Fault-tolerant fermionic quantum computing

Simulating the dynamics of electrons and other fermionic particles in quantum chemistry, materials science, and high-energy physics is one of the most promising applications of fault-tolerant quantum computers. However, the overhead in mapping time evolution under fermionic Hamiltonians to qubit gates renders this endeavor challenging. We introduce fermionic fault-tolerant quantum computing, a framework which removes this overhead altogether. Using native fermionic operations we first construct a repetition code which corrects phase errors only. Within a fermionic color code, which corrects for both phase and loss errors, we then realize a universal fermionic gate set, including transversal fermionic Clifford gates. Interfacing with qubit color codes we introduce qubit-fermion fault-tolerant computation, which allows for qubit-controlled fermionic time evolution, a crucial subroutine in state-of-the-art quantum algorithms.
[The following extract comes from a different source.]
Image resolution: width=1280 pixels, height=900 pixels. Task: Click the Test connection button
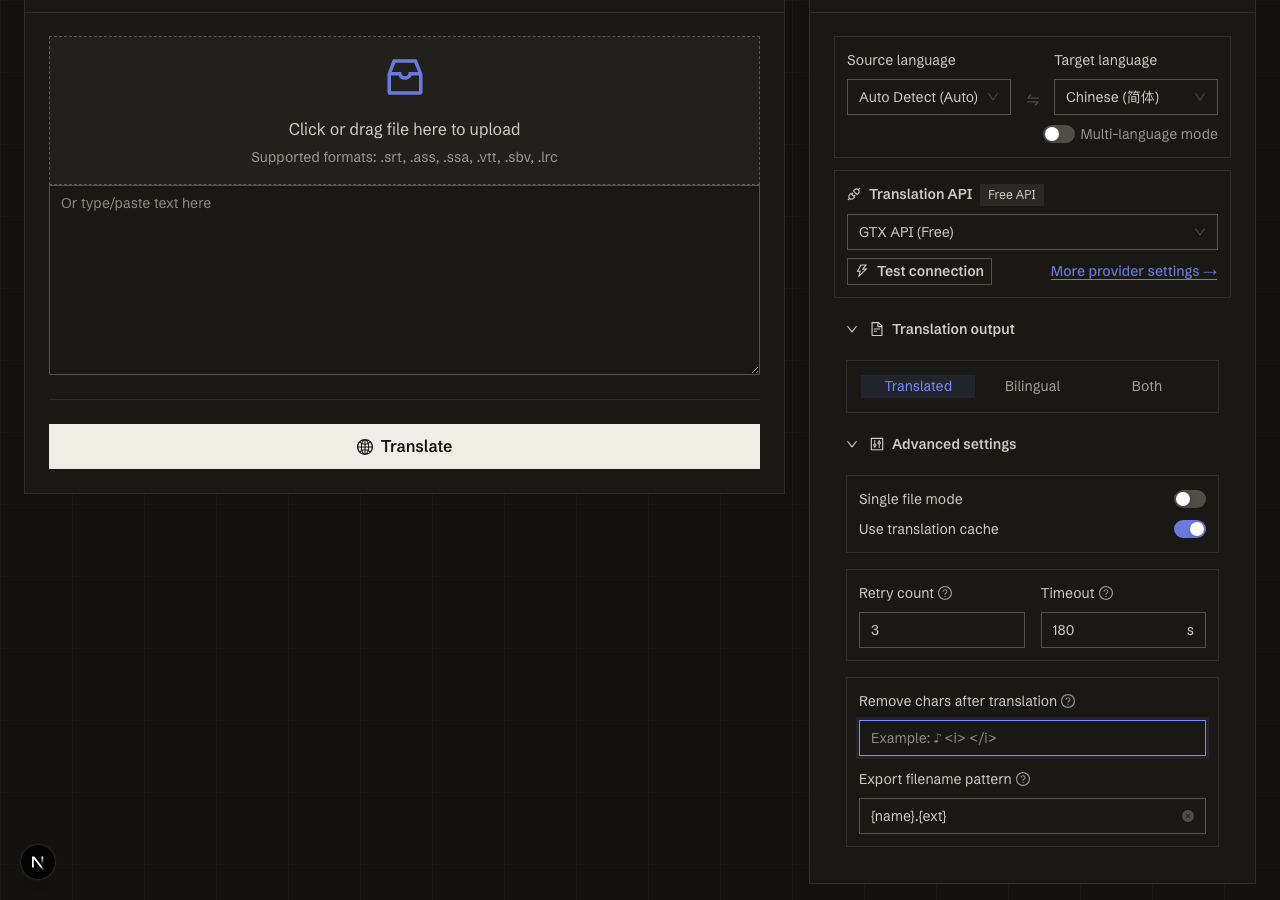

As an application, we consider simulating crystalline materials, finding an exponential improvement in circuit depth for a single time step from $\mathcal{O}(N)$ to $\mathcal{O}(\log(N))$ with respect to lattice site number $N$ while retaining a site count of $\tilde{\mathcal{O}}(N)$, implying a linear-in-$N$ end-to-end gate depth for simulating materials, as opposed to quadratic in previous approaches. We also introduce a fermion-inspired qubit algorithm with $O(\mathrm{log}(N)$ depth, but a prohibitive number of additional ancilla qubits. We show how our framework can be implemented in neutral atoms, overcoming the apparent inability of neutral atoms to implement non-number-conserving gates. Our work opens the door to fermion-qubit fault-tolerant quantum computation in platforms with native fermions such as neutral atoms, quantum dots and donors in silicon, with applications in quantum chemistry, material science, and high-energy physics.